* _Directions_
Please output the listing that follows exactly, but keep all images out.

* _Records for this task_
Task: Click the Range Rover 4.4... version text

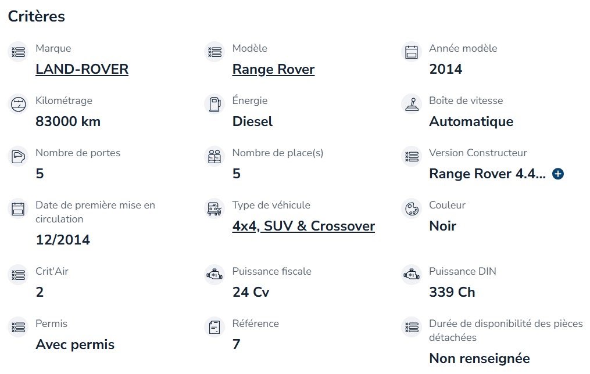Action: 487,174
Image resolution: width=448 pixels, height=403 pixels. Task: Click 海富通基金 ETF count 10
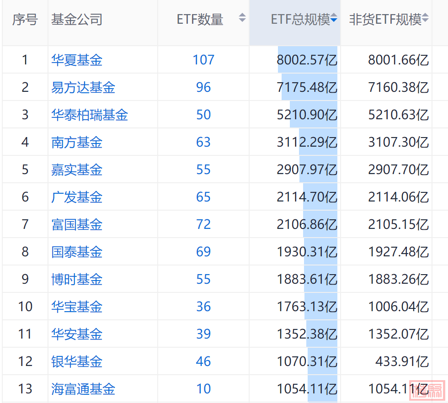[x=203, y=389]
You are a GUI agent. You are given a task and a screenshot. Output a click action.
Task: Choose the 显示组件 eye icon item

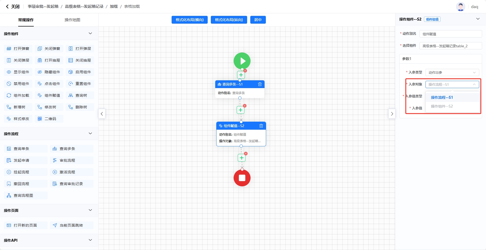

* _Result for this exercise_
Task: Click the Range Rover 4.4... version text

Action: 487,174
Image resolution: width=448 pixels, height=403 pixels. Task: Click 海富通基金 ETF count 10
[x=203, y=389]
You are a GUI agent. You are given a task and a screenshot. Output a click action.
Task: Choose the 显示组件 eye icon item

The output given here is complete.